We suspect that this data follows a multilinear relationship according to the model y = β₀ + β₁x₀ + β₂x₁. The classical approach would be to create a design matrix with rows [1, x₀, x₁], but we can let the class multilstsq.MultiRegression do the work for us:

from multilstsq import MultiRegression
mr = MultiRegression((), 'b0 + b1 * x0 + b2 * x1')

#Note that X is a matrix of two columns x₀, x₁
X = np.array([x0, x1]).T
Y = np.array([y]).T

mr.add_data(X,Y)
mr.switch_to_variance()
mr.add_data(X,Y)

mr.rss  # 0.002193175857390197

# etc.

Now, let say we suspect that the model is not what we expected, we can compare models easily:

models = [
  'b0 + b1 * x0 + b2 * x1',
  'b0 + b1 * x0 + b2 * x1 + b3 * (x1**2)',
  'b0 + b1 * x0 + b2 * x1 + b3 * (x0**2)',
  'b0 + b1 * x0 + b2 * x1 + b3 * (x0**2) + b4 * (x1**2)',
]

for model in models:
  mr = MultiRegression((), model)
  mr.add_data(X,Y)
  mr.switch_to_variance()
  mr.add_data(X,Y)

  print('{:0.05f}'.format(mr.rss), model)

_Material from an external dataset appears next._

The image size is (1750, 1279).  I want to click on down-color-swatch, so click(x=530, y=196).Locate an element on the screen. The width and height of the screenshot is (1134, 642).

# We obtain the following output:
# 0.00278 b0 + b1 * x0 + b2 * x1
# 0.00270 b0 + b1 * x0 + b2 * x1 + b3 * (x1**2)
# 0.00016 b0 + b1 * x0 + b2 * x1 + b3 * (x0**2)
# 0.00014 b0 + b1 * x0 + b2 * x1 + b3 * (x0**2) + b4 * (x1**2)

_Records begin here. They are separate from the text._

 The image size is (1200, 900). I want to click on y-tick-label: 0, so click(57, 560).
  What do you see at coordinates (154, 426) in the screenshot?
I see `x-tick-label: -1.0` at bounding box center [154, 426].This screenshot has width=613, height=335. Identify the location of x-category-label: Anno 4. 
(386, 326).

We can see that the best model is likely to be y = β₀ + β₁x₀ + β₂x₁ + β₂x₀². Using this kind of technique it is very simple to make step-wise regression.

The model string can be any valid Python expression, but requires it to be linear in b’s. Each variable b0, b1, b2… corresponds to a parameter, while x0, x1, x2… corresponds to columns of the matrix X.